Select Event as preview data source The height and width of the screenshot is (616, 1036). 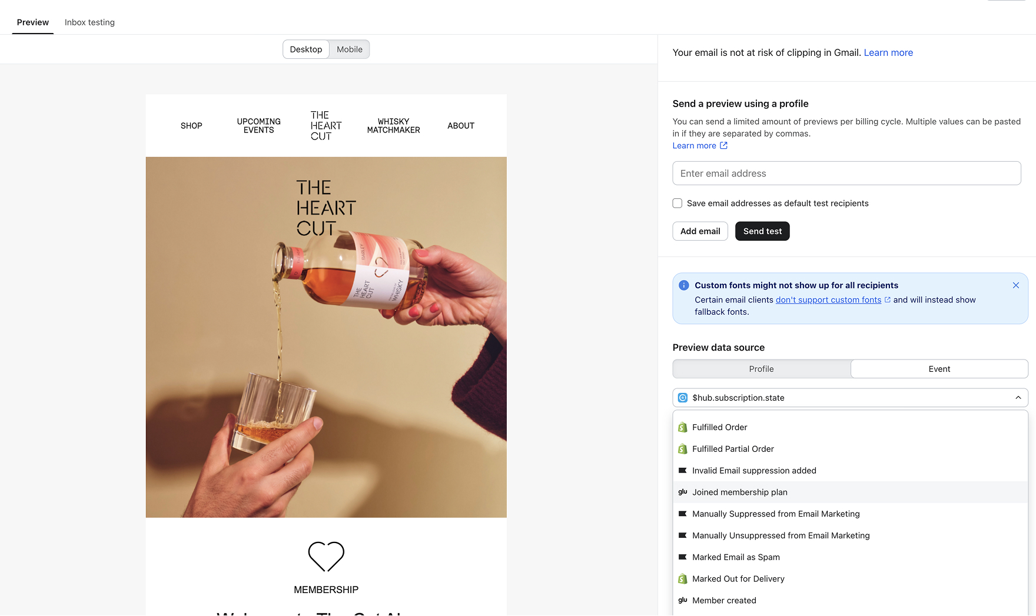click(x=939, y=369)
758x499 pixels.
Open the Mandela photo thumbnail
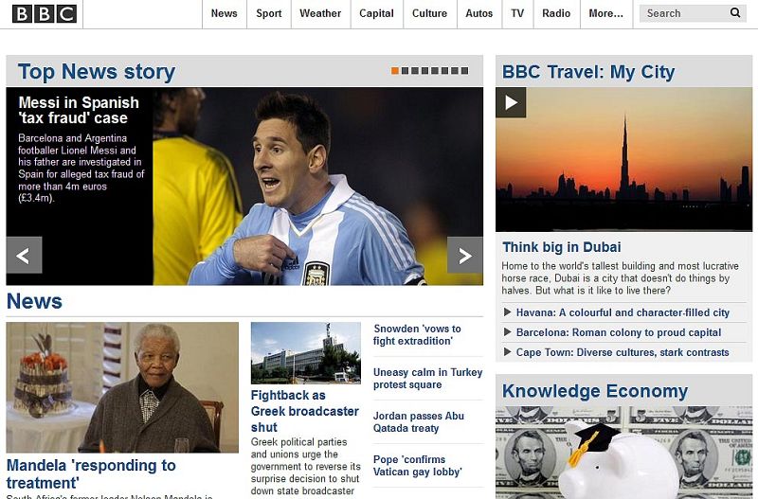[122, 387]
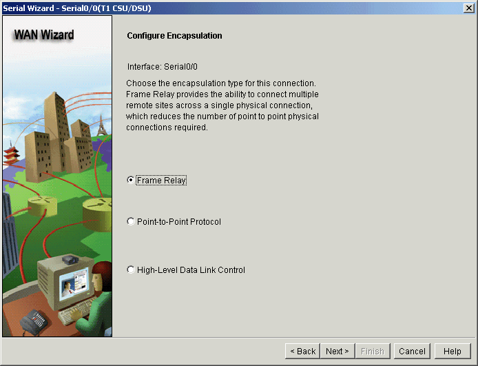Select the Frame Relay radio button

click(130, 180)
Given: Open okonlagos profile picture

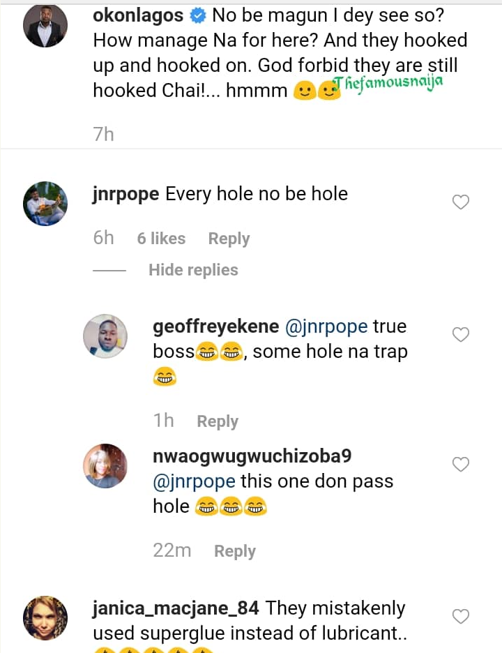Looking at the screenshot, I should coord(45,27).
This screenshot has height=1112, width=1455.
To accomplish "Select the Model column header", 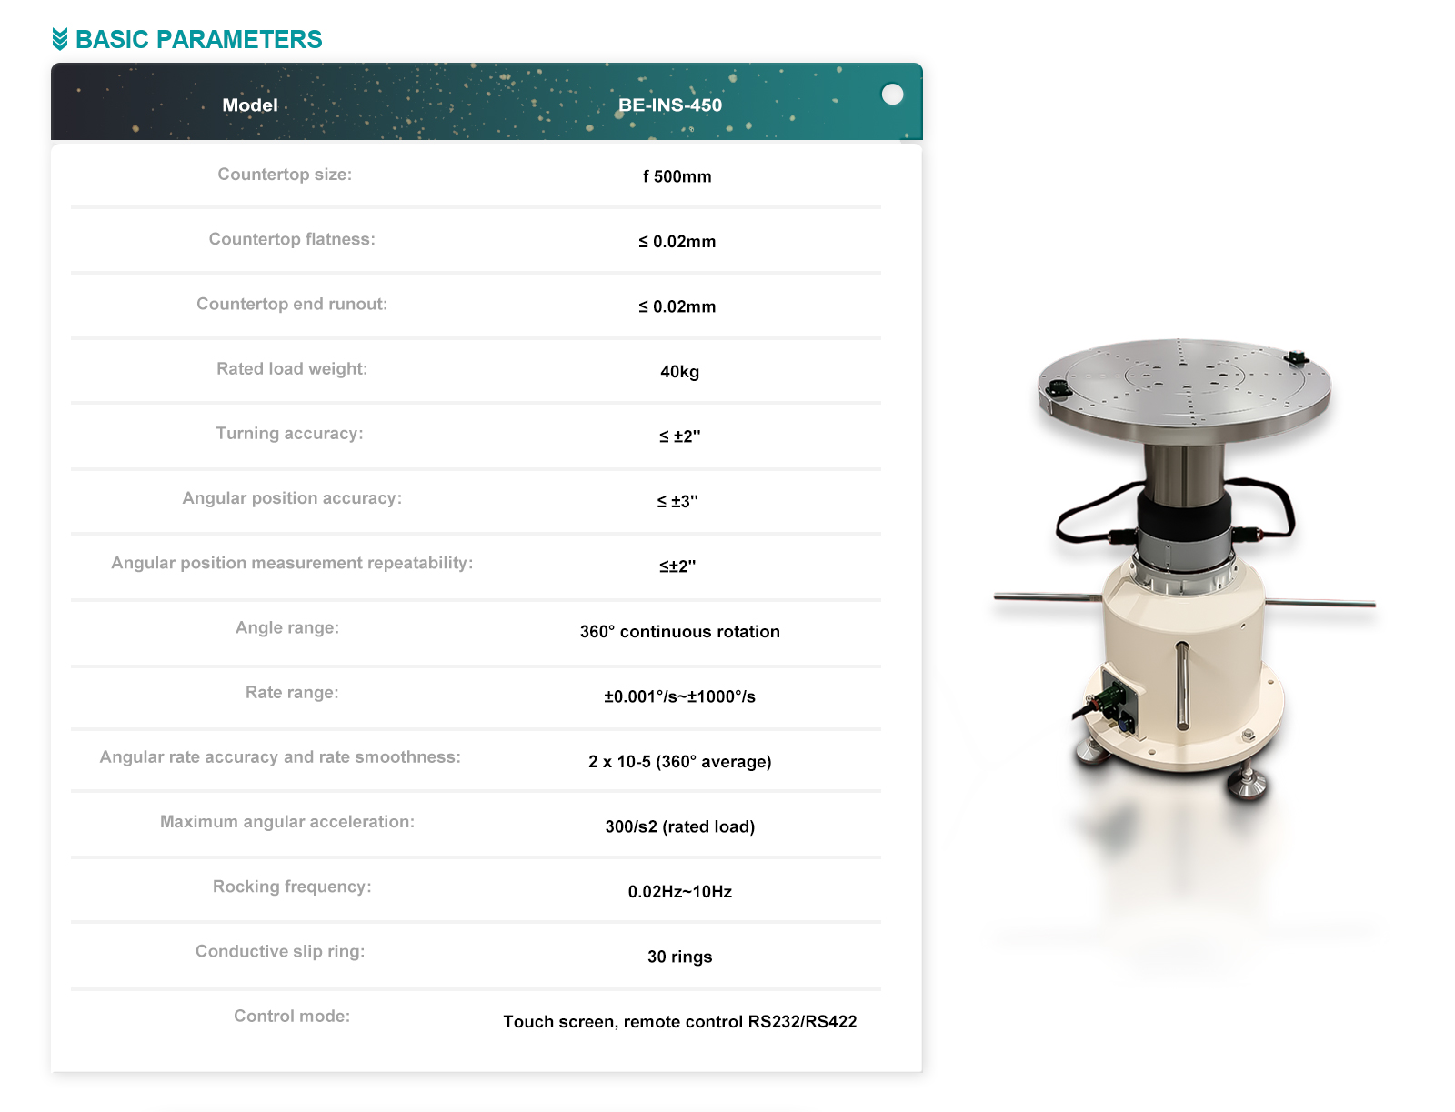I will coord(250,105).
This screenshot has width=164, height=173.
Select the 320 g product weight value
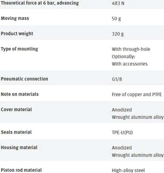coord(118,34)
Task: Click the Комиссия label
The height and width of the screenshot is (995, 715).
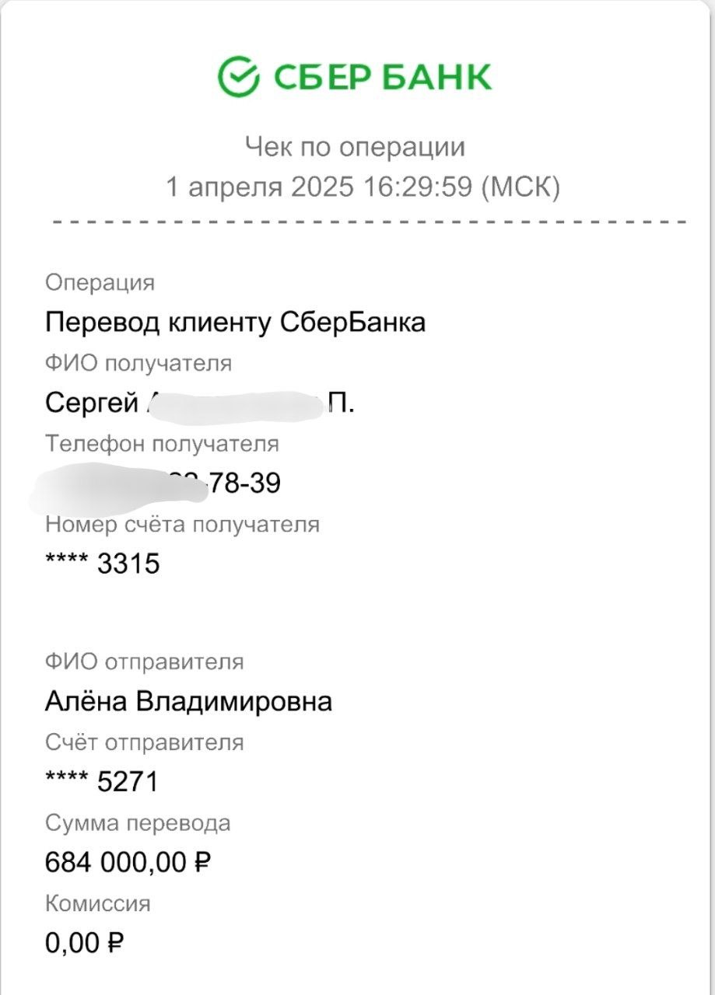Action: click(97, 903)
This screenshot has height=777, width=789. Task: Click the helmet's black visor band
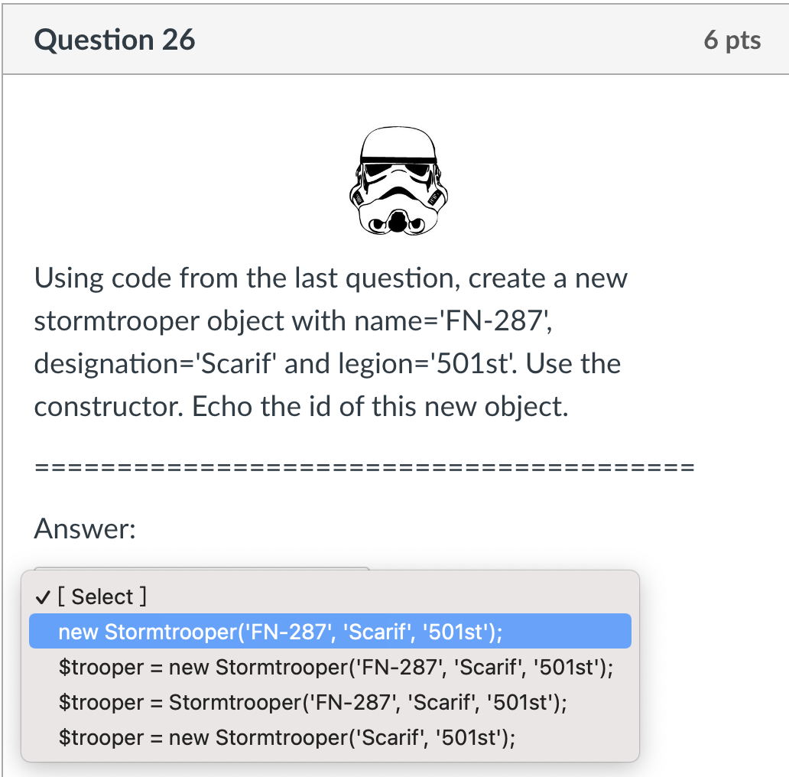(398, 159)

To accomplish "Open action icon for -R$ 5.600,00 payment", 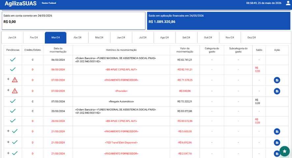I will (x=277, y=132).
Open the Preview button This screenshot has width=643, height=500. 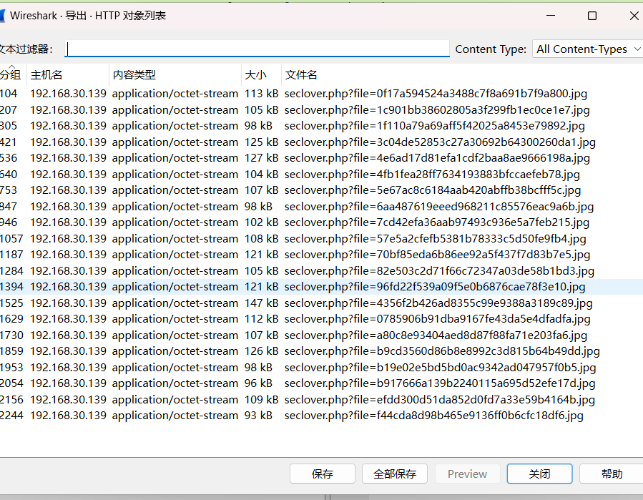point(467,474)
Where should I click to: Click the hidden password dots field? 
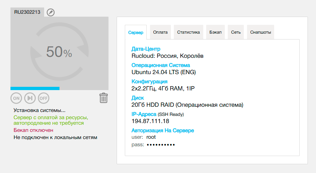(x=161, y=145)
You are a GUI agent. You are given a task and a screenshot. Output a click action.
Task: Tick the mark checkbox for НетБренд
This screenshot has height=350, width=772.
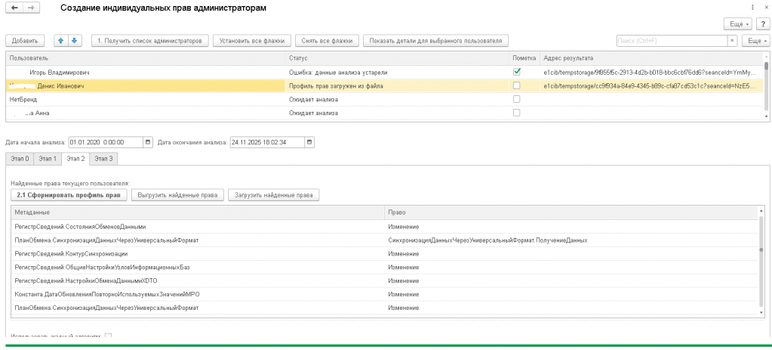tap(517, 99)
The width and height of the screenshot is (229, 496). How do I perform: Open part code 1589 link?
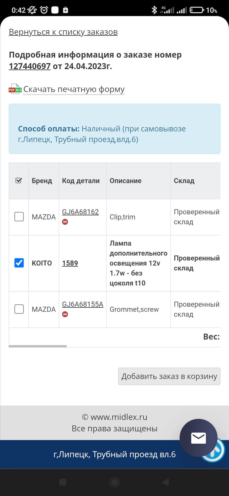pyautogui.click(x=70, y=263)
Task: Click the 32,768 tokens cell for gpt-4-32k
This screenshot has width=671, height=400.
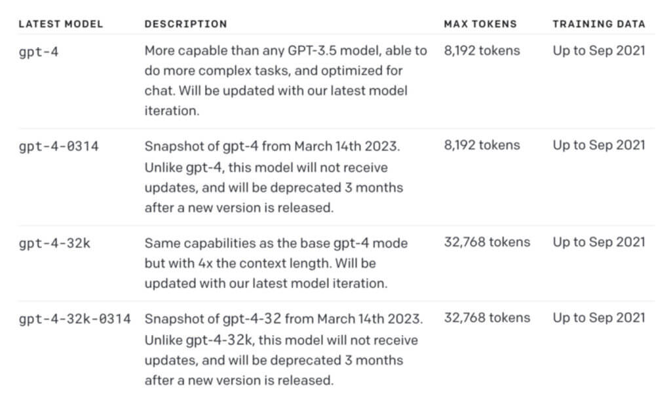Action: (x=487, y=242)
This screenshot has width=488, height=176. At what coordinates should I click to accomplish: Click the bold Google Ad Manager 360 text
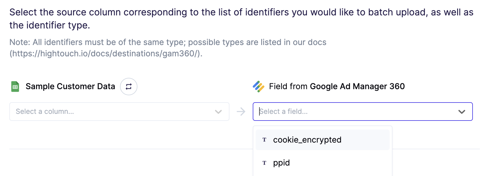pyautogui.click(x=358, y=87)
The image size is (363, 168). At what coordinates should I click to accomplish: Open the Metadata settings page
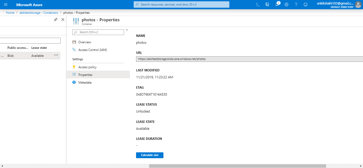[x=85, y=83]
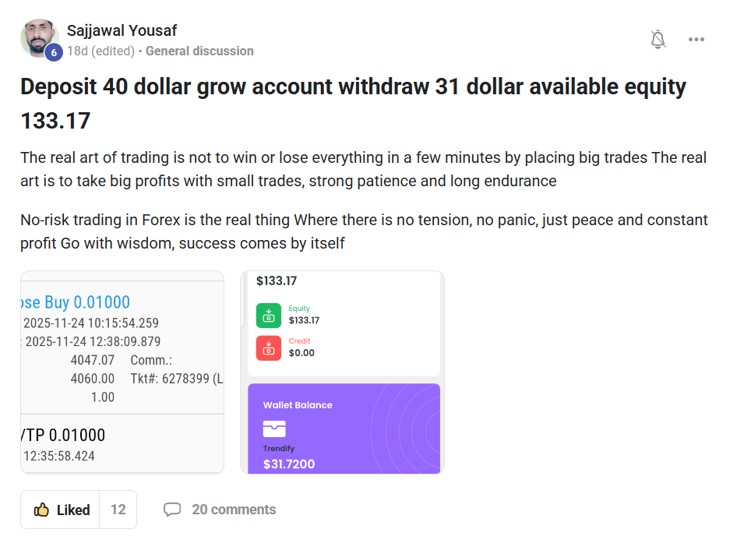Go to General discussion category

(x=199, y=51)
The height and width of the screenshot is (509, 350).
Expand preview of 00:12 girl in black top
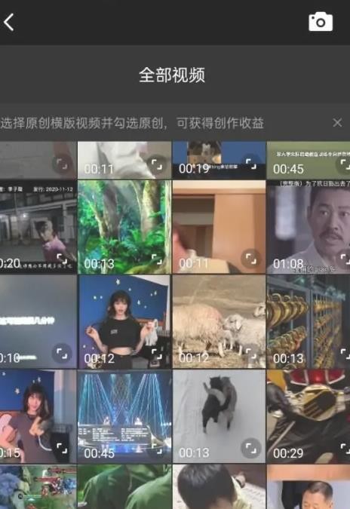point(157,354)
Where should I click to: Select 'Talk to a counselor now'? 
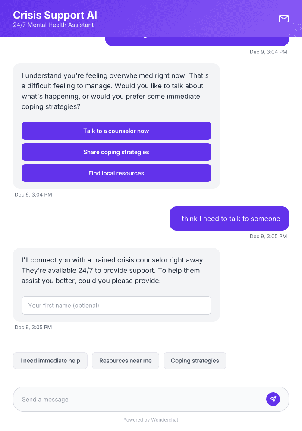[116, 131]
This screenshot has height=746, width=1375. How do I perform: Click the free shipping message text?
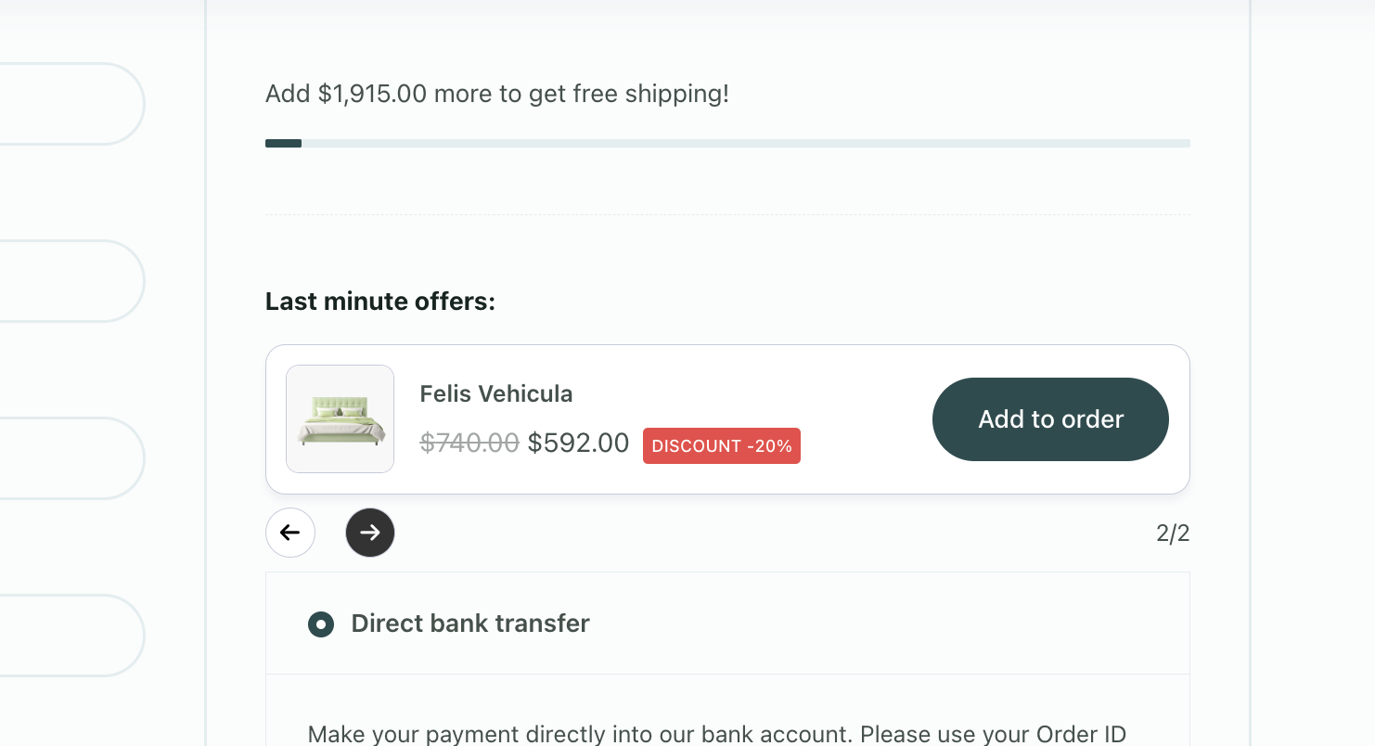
------
Needed here is only the span from the line with "This screenshot has height=350, width=772." through the last line of the entries, copied exactly with both ends and without pictures.

This screenshot has height=350, width=772.
tap(517, 99)
The width and height of the screenshot is (229, 496). How do I perform: Open part code 1589 link?
pyautogui.click(x=70, y=263)
Task: Click the 32,768 tokens cell for gpt-4-32k
This screenshot has width=671, height=400.
Action: (x=487, y=242)
This screenshot has width=488, height=176. At what coordinates should I click to accomplish: Click the bold Google Ad Manager 360 text
pyautogui.click(x=358, y=87)
The image size is (363, 168). At what coordinates should I click to accomplish: Open the Metadata settings page
[x=85, y=83]
Go to General discussion category

(x=199, y=51)
The height and width of the screenshot is (509, 350).
Expand preview of 00:12 girl in black top
point(157,354)
Where should I click to: Select 'Talk to a counselor now'? 
[116, 131]
This screenshot has height=746, width=1375. How do I perform: Click the free shipping message text?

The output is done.